A double-blind, placebo-controlled trial in elderly adults with primary insomnia found magnesium significantly improved sleep time, sleep efficiency, sleep onset latency, early morning awakening, and insomnia severity scores [4].

 

Two Mechanisms, One Outcome: Depth Over Duration

 

Put together, glycine and magnesium bisglycinate work across three distinct mechanisms:

  • Thermoregulatory – glycine lowers core body temperature to support natural sleep onset [1]
  • GABAergic – magnesium calms nervous system excitability ahead of sleep [3]
  • Neuroendocrine – magnesium supports a normal HPA axis stress response overnight [3,4]

None of these mechanisms are about sedation or knocking you out. They're about supporting the kind of sleep that's actually restorative [1,2,3,4] – the variable that determines whether you wake up clear-headed or foggy, regardless of how many hours the clock says you got.

This is the thinking behind Phytopure® Glycine Plus™ – a formula built around 5,8 g of glycine per serving, combined with magnesium bisglycinate, in a clean, unflavoured powder with no fillers, artificial sweeteners, or flavours. No sedatives. No melatonin. No synthetic sleep agents.

 

If you've been chasing sleep onset and still waking up tired, the issue was never how fast you fell asleep. It's worth looking at what's happening once you're there.
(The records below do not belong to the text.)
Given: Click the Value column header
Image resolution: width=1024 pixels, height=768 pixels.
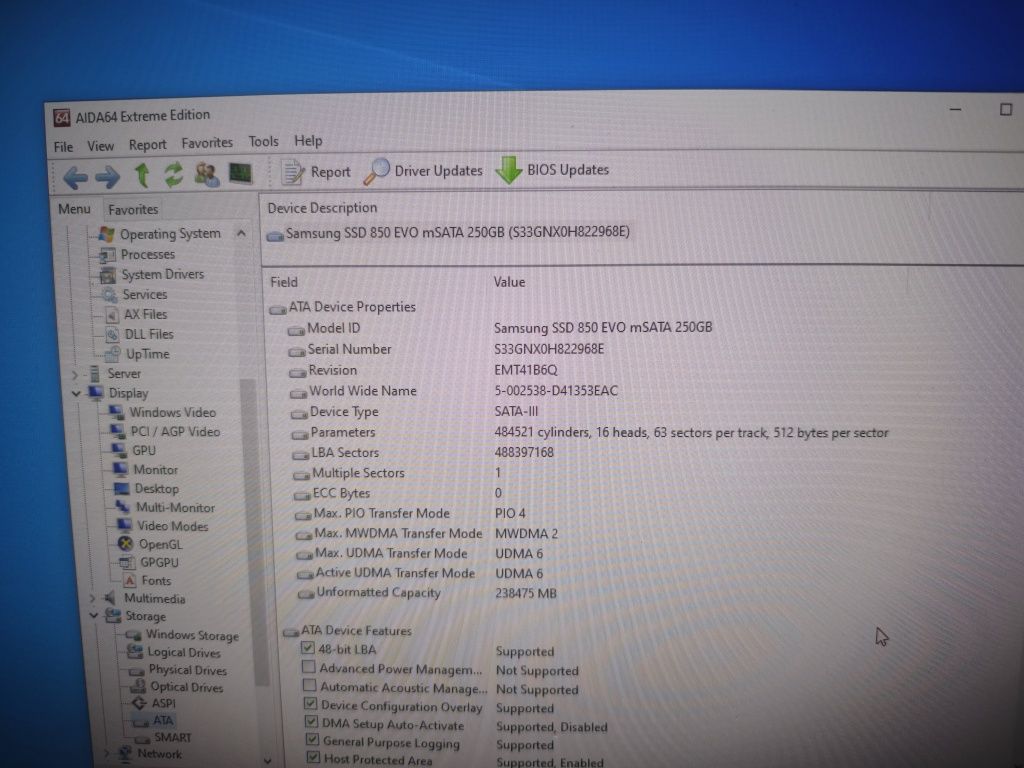Looking at the screenshot, I should pyautogui.click(x=509, y=282).
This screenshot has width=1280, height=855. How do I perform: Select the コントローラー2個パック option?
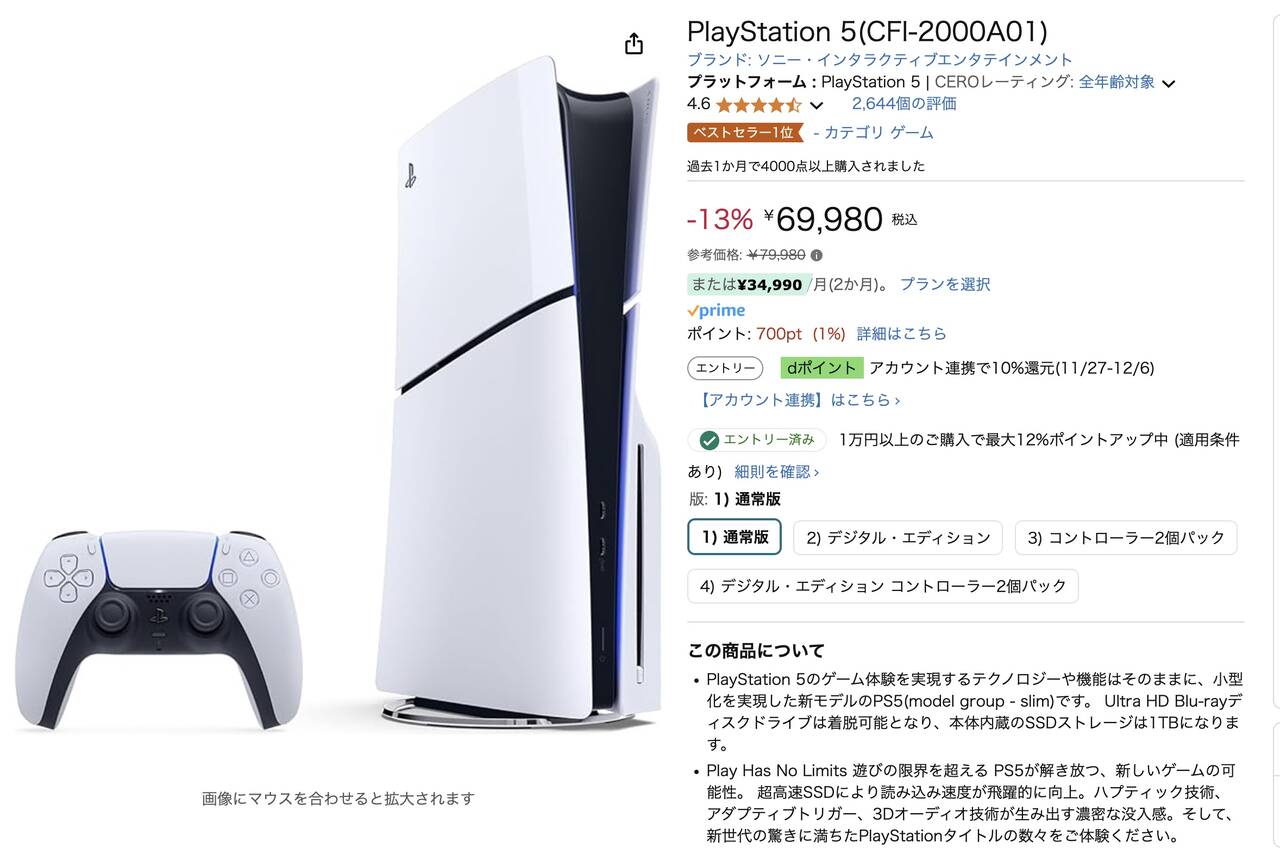(x=1126, y=537)
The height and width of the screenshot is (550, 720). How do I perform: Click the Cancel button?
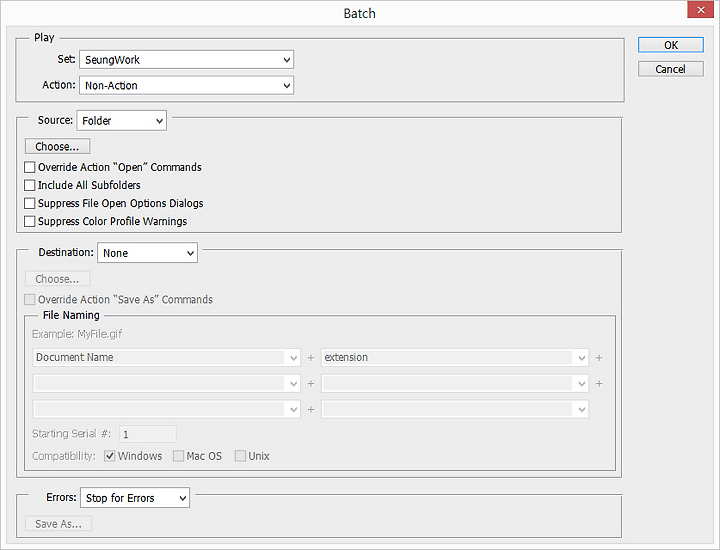click(670, 69)
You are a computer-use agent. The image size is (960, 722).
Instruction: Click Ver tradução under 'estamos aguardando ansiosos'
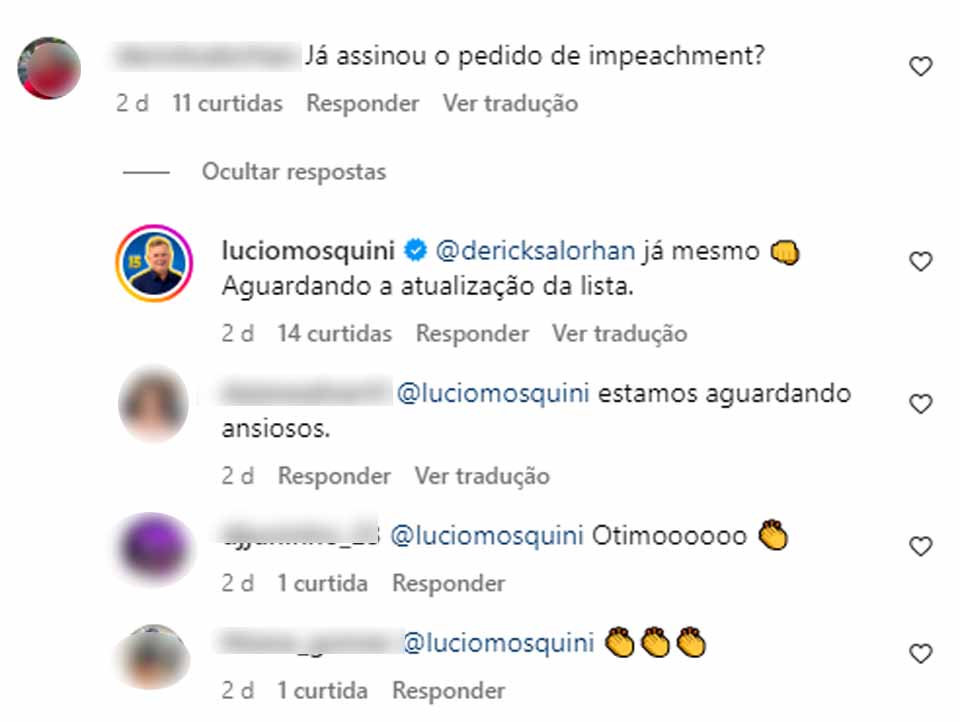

For more information, read our blog Why Sleep Is Crucial for Your Body and Mind, which covers the broader case for prioritising sleep as a foundation for health.

 

If sleep difficulties or persistent fatigue continue despite lifestyle and supplementation support, consult a healthcare professional. This unregistered medicine has not been evaluated by SAHPRA for its quality, safety or intended use. 

References
  1. Yamadera W, Inagawa K, Chiba S, Bannai M, Takahashi M, Nakayama K. Glycine ingestion improves subjective sleep quality in human volunteers, correlating with polysomnographic changes. Sleep Biol Rhythms. 2007;5(2):126–131. 
  2. Schuster, Julius, et al. “Magnesium Bisglycinate Supplementation in Healthy Adults Reporting Poor Sleep: A Randomized, Placebo-Controlled Trial.” Nature and Science of Sleep, vol. Volume 17, 1 Aug. 2025, pp. 2027–2040, pmc.ncbi.nlm.nih.gov/articles/PMC12412596/, https://doi.org/10.2147/nss.s524348
  3. Pickering, Gisèle, et al. “Magnesium Status and Stress: The Vicious Circle Concept Revisited.” Nutrients, vol. 12, no. 12, 28 Nov. 2020, p. 3672. 
  4. Abbasi B, Kimiagar M, Sadeghniiat K, Shirazi MM, Hedayati M, Rashidkhani B. The effect of magnesium supplementation on primary insomnia in elderly: A double-blind placebo-controlled clinical trial. J Res Med Sci. 2012;17(12):1161–1169. 
  5. Carskadon MA, Dement WC. Normal human sleep: an overview. In: Kryger MH, Roth T, Dement WC, editors. Principles and Practice of Sleep Medicine. 5th ed. St Louis: Elsevier Saunders; 2011. p. 16–26. 
  6. Van Cauter E, Plat L, Copinschi G. Interrelations between sleep and the somatotropic axis. Sleep. 1998;21(6):553–566. 
  7. Xie L, Kang H, Xu Q, et al. Sleep drives metabolite clearance from the adult brain. Science. 2013;342(6156):373–377. 
  8. GlobalRPH. “Glycine’s Role in Sleep Enhancement- Clinical Evidence, Mechanisms, and Therapeutic Applications.” GlobalRPH, 22 Oct. 2025, globalrph.com/2025/10/glycines-role-in-sleep-enhancement-clinical-evidence-mechanisms-and-therapeutic-applications/.